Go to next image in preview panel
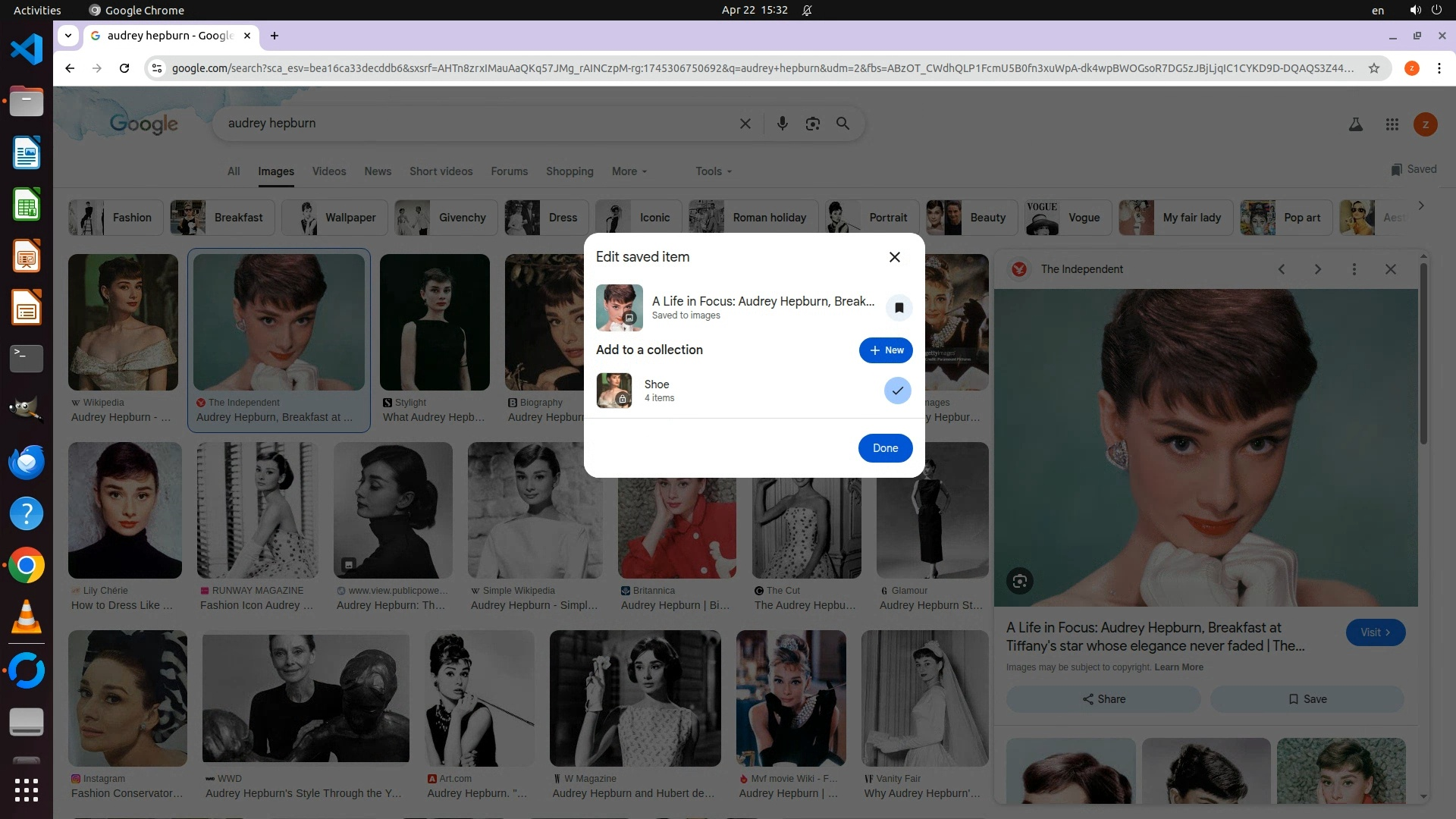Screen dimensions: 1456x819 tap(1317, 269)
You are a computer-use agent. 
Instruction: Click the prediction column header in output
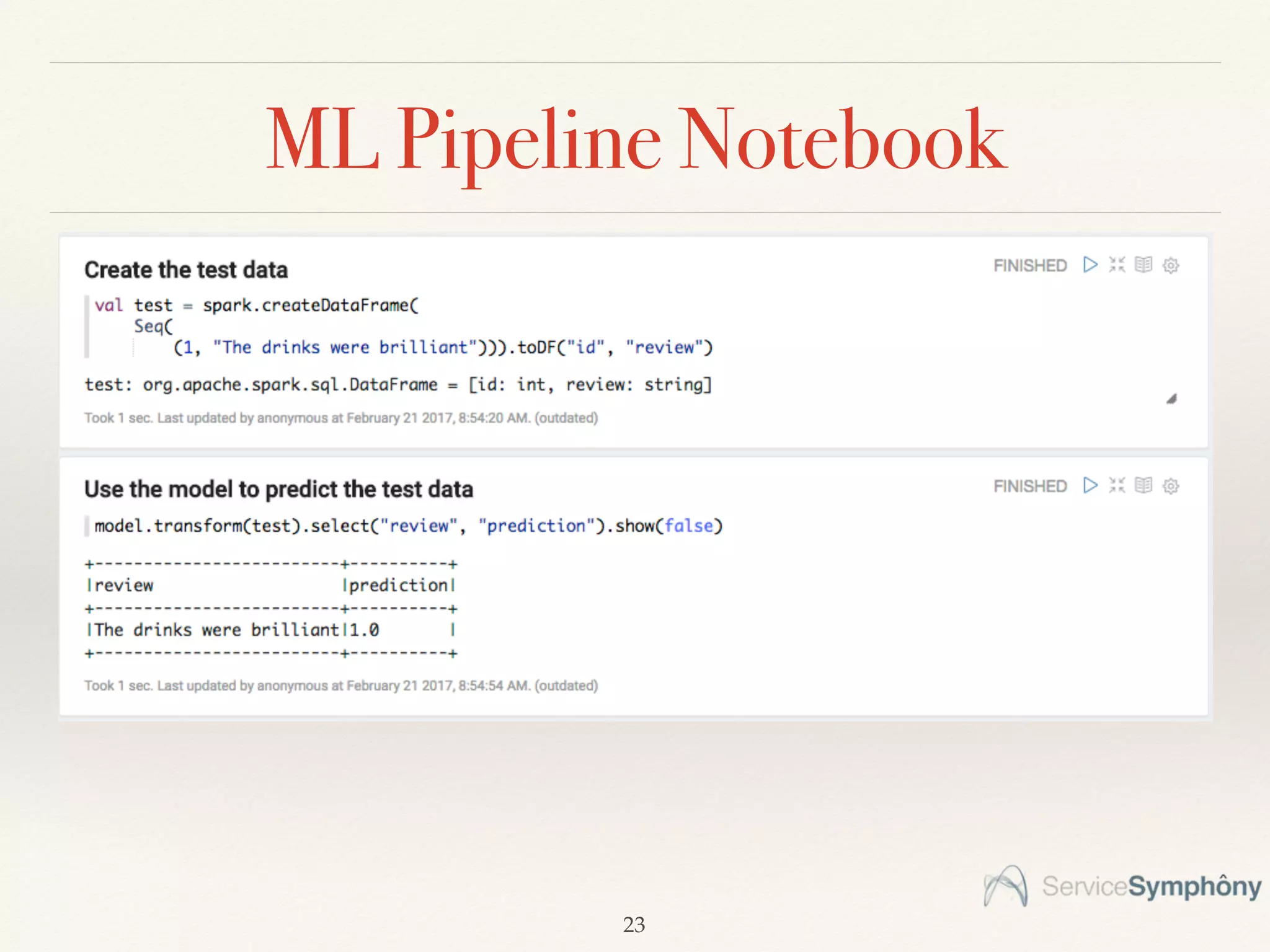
================================
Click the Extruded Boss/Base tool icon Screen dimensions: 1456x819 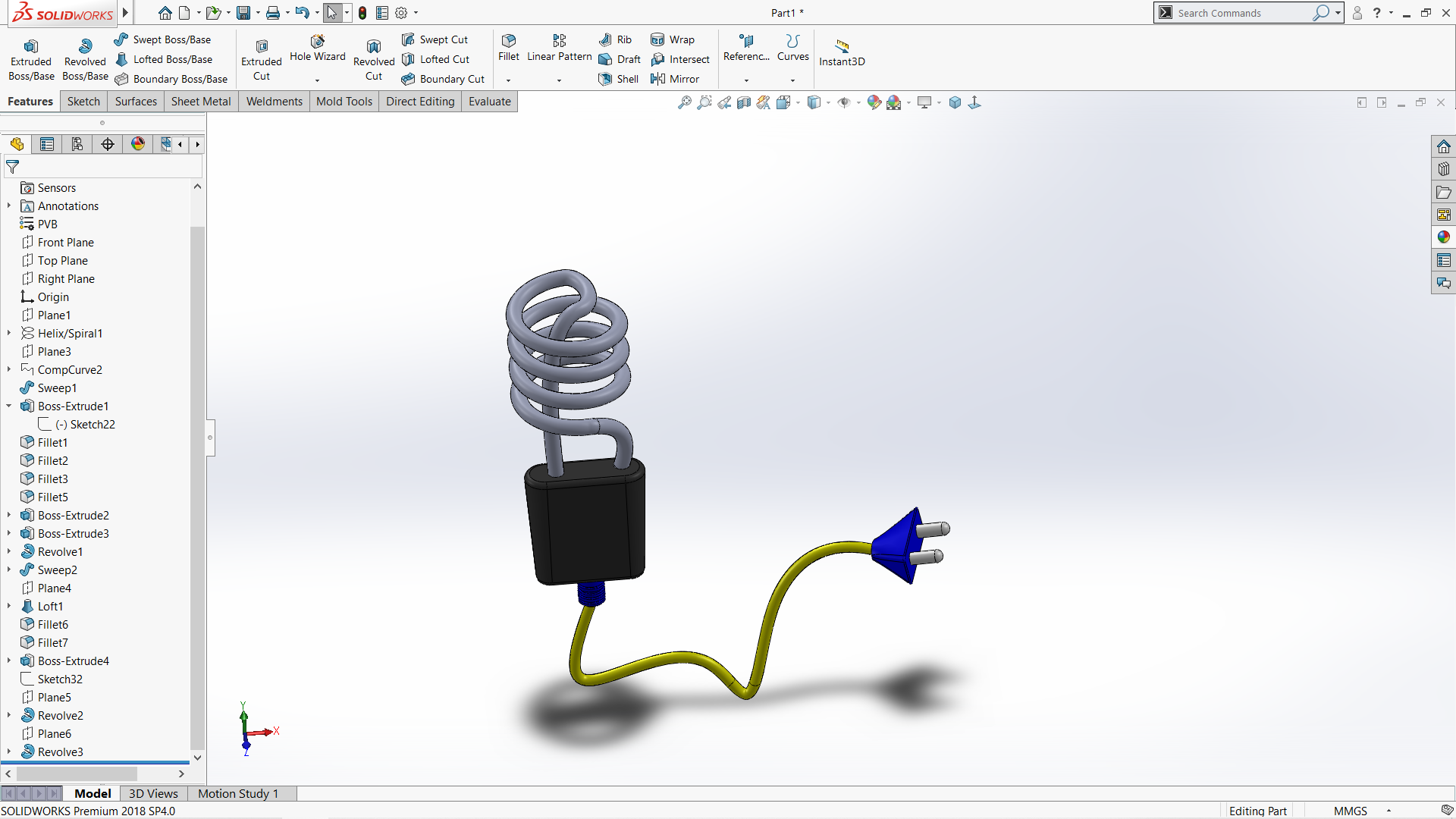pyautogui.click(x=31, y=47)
================================
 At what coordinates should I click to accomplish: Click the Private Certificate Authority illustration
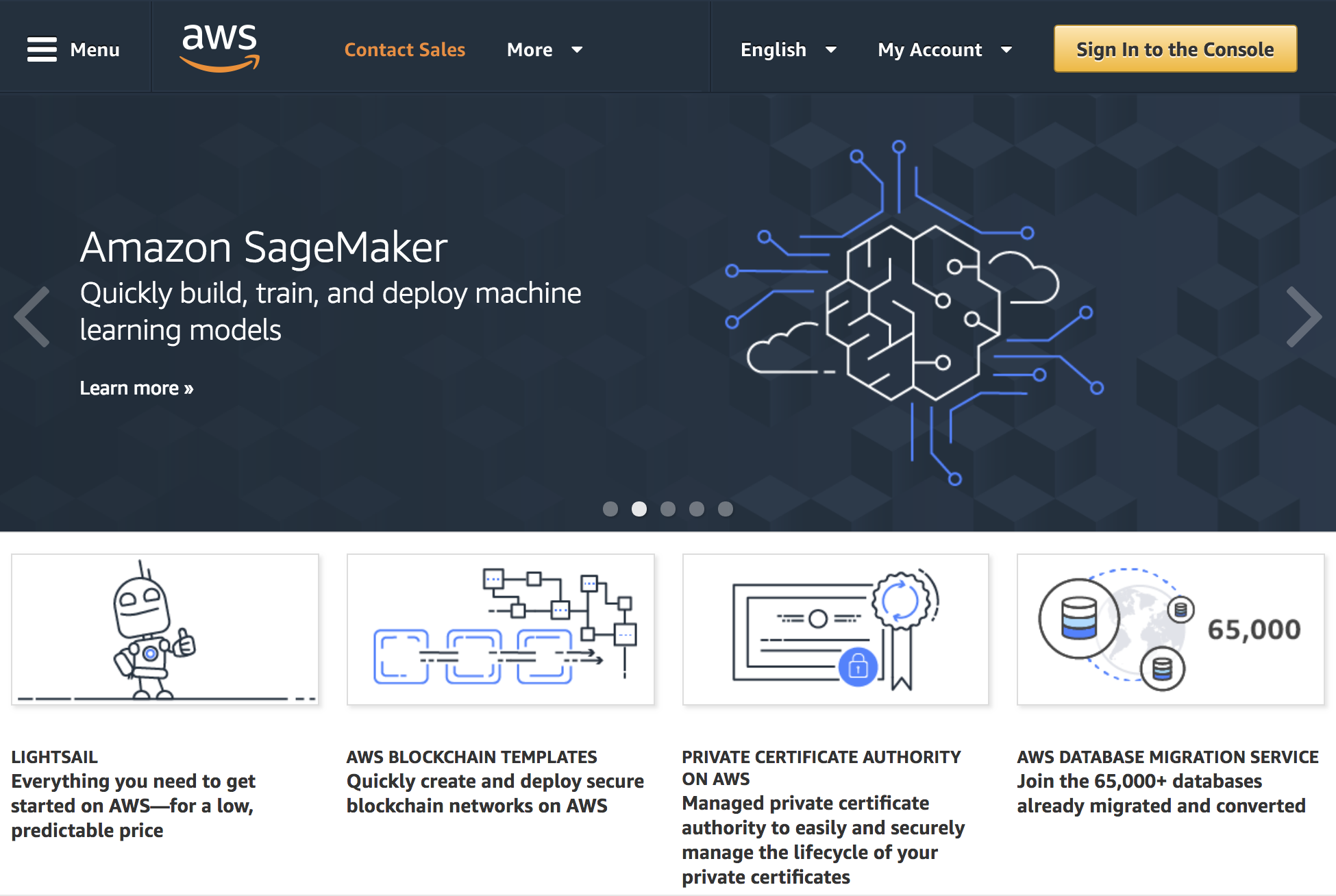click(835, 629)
================================
Only the lines between the one with "Go to next image in preview panel" and the one with "Instruction: Click the", those two included, get copied from the material above. Keep it exact and free of pictures.

Go to next image in preview panel
Screen dimensions: 1456x819 tap(1317, 269)
You are a computer-use agent. 
Instruction: Click the prediction column header in output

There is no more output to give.